(Aug 2): DBS Group Holdings Ltd. shares fell after second-quarter results suffered from what Chief Executive Officer Piyush Gupta described as the worst performance in its treasury and markets operation since he took the top job almost a decade ago.
See: DBS 2Q net profit up 20% to $1.37 bil from year ago; declares 60 cents interim dividend
While net income rose 20% to $1.37 billion in the three months ended June, that missed analysts’ expectations for $1.44 billion. Shares in Southeast Asia’s largest lender slid as much as 3%, the biggest intraday decline since July 6.
Volatility in Asian bond markets as result of US-China trade tensions together with a flattening yield curve caused losses in the bank’s credit trading portfolio, Gupta said at a post-earnings press conference. That combined with the selloff in Asian equity markets during the quarter to create “a perfect storm in some ways,” Gupta said.
DBS, the first of the three large Singapore banks to report second-quarter results, said it benefited from rising interest rates in Singapore and Hong Kong, and fee income from its expanding wealth management operations. But that was overshadowed by the effect of market volatility on the treasury and markets division, which reported a $50 million pretax loss for the quarter.
“This has actually been the worst quarter from Treasury Markets since I’ve been with DBS,” Gupta said.
Spreads on Asia’s dollar bonds widened by 60.7 basis points during the second quarter, the biggest quarterly spike since 2013, according to a Bloomberg Barclays index, as China defaults hurt investor sentiment and the Federal Reserve’s tightening cycle pressured credit markets globally.
“While trading income was expected to decline, it came down by much more than expectation,” Marcus Chua, an analyst at Nomura Singapore Ltd., said Thursday in a report. “As long as market sentiments remain weak, we should continue to see trading income pressure for the second half of 2018."

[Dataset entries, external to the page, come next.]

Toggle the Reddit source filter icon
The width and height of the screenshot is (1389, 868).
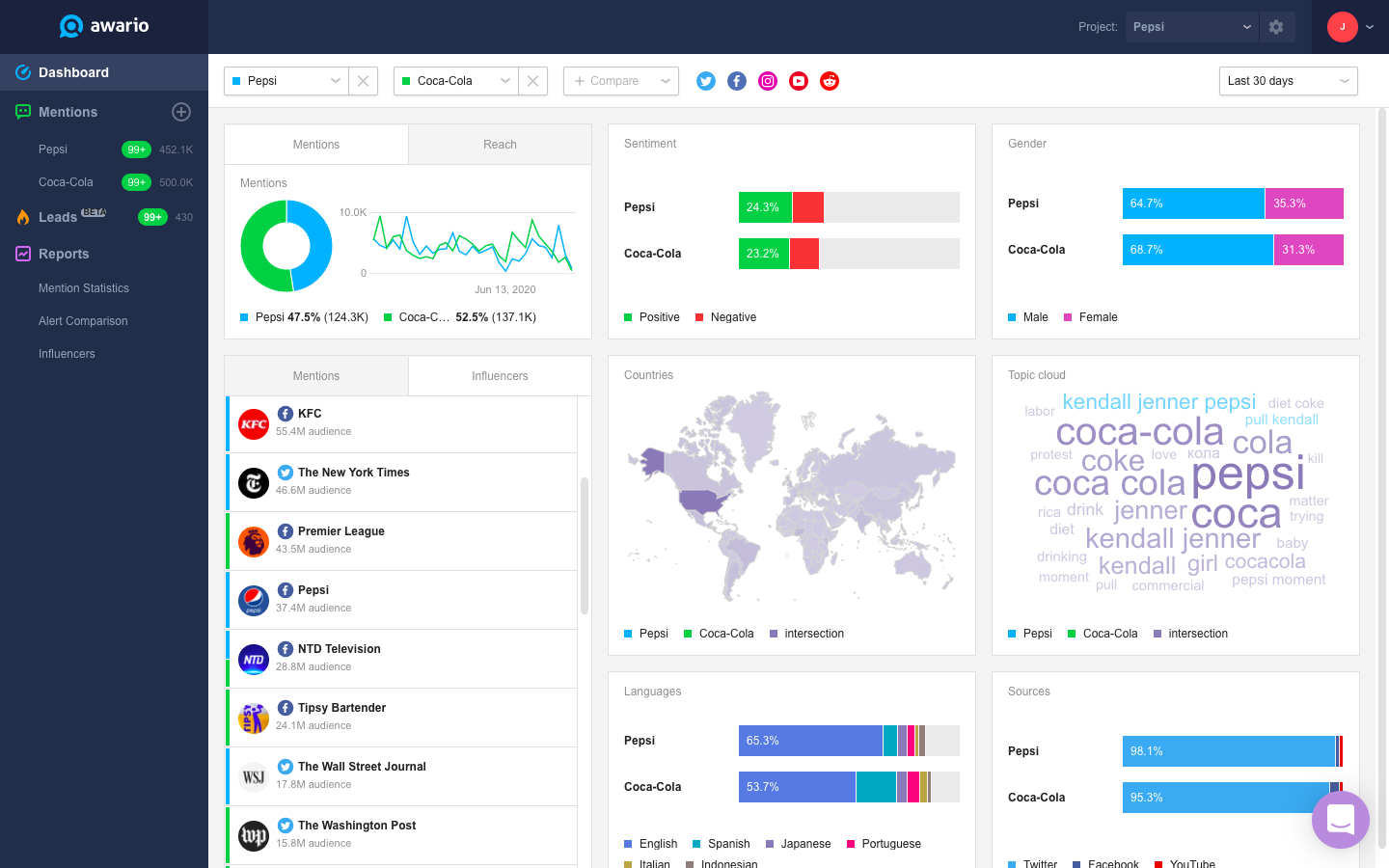[830, 81]
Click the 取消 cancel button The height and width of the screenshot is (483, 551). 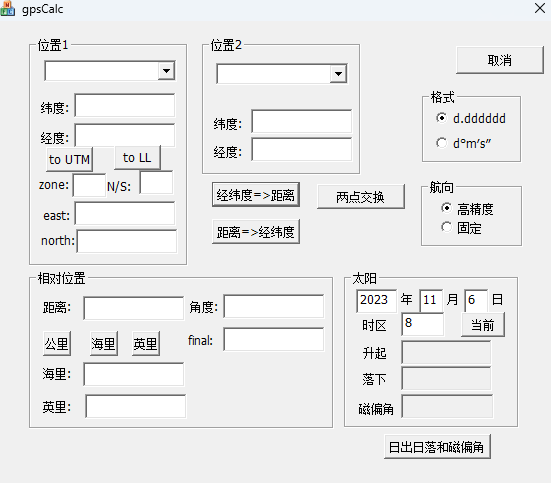pyautogui.click(x=499, y=60)
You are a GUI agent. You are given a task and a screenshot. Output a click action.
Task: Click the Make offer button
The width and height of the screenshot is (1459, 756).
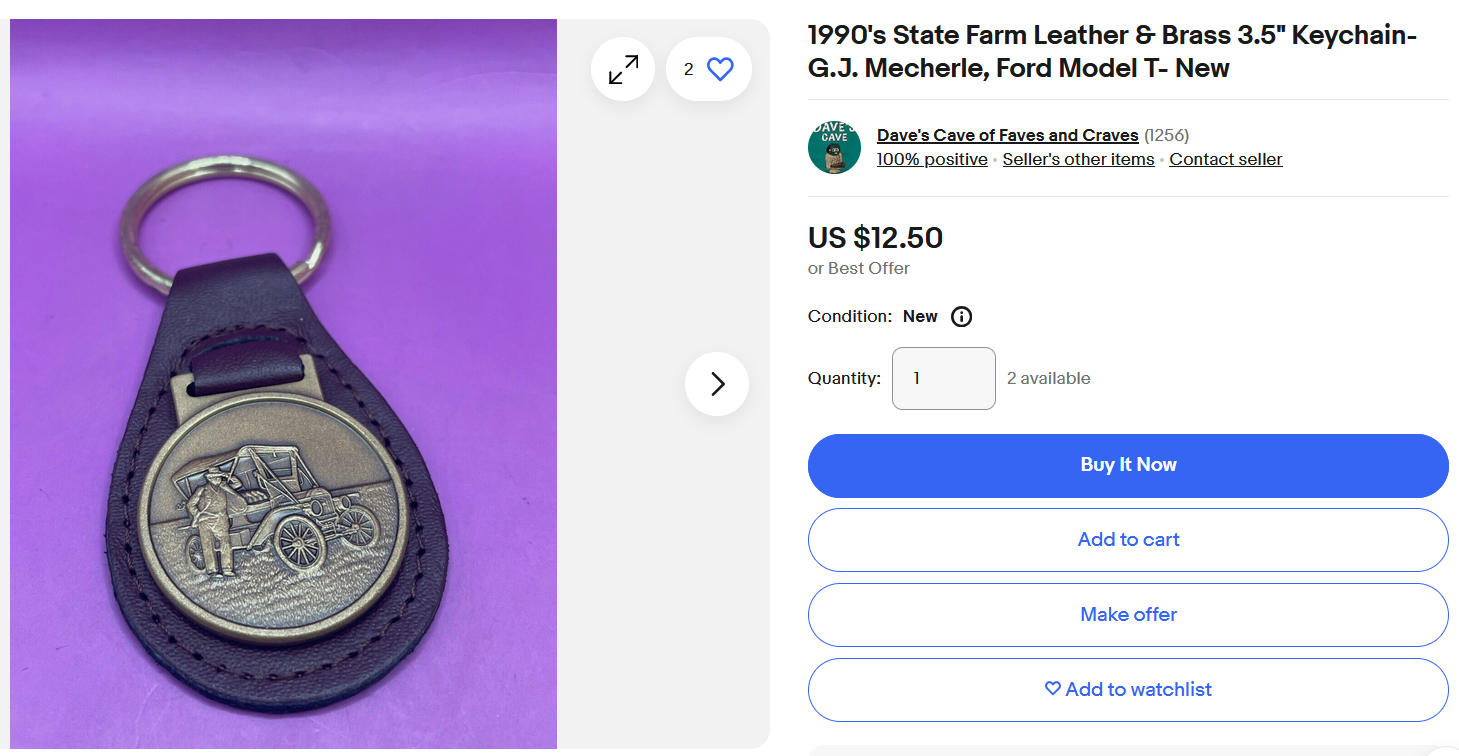[1128, 615]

Gupta said he expects the growth of exchange-traded funds and high-frequency trading to depress the bank’s income from treasury and markets over the longer term. The division is likely to generate around $250 million per quarter, down from between $250 million and $300 million in the past, Gupta said.
Earnings Highlights:
Net interest margin gained 11 basis points from a year earlier to 1.85% Loans expanded 12% to $338.1 billion Wealth management fees increased 22% to $300 million Return on equity at 11.8% from 10.1% a year ago Nonperforming loan ratio rose to 1.6% from 1.5% Net trading income down 23% at $227 million Net income from investment securities slumped 68% to $30 million Cost-to-income ratio increased to 44.3% First half dividend of 60 Singapore cents, up from 33 cents a year ago.
Gupta, who became CEO in November 2009, also cautioned about heightened macroeconomic uncertainty resulting from rising US-China trade tensions. Loan growth this year is now forecast at between 6% and 7%, down from the earlier 8% projection, “due mostly to trade loans,” the bank said.
DBS’s net interest margin for the year is likely to be one to two basis points above the previous guidance of 1.85%, as a result of higher US rates, Gupta said. Another bright spot is the bank’s wealth management operation, where assets under management rose 4% from the previous quarter.
“Overall results were decent, although not everything was shiny," said Kevin Kwek, an analyst at Sanford C. Bernstein in Singapore. “On the positive side, on-year loan growth was strong at 12%, allaying fears around the impact of trade wars and Singapore property measures, with business momentum that the bank described as strong, including in wealth management."
DBS traded 2.2% lower at $26.34 at 2.21pm in Singapore, paring this year’s gain to 6%. That compares with a 3.5% decline in the benchmark Straits Times Index.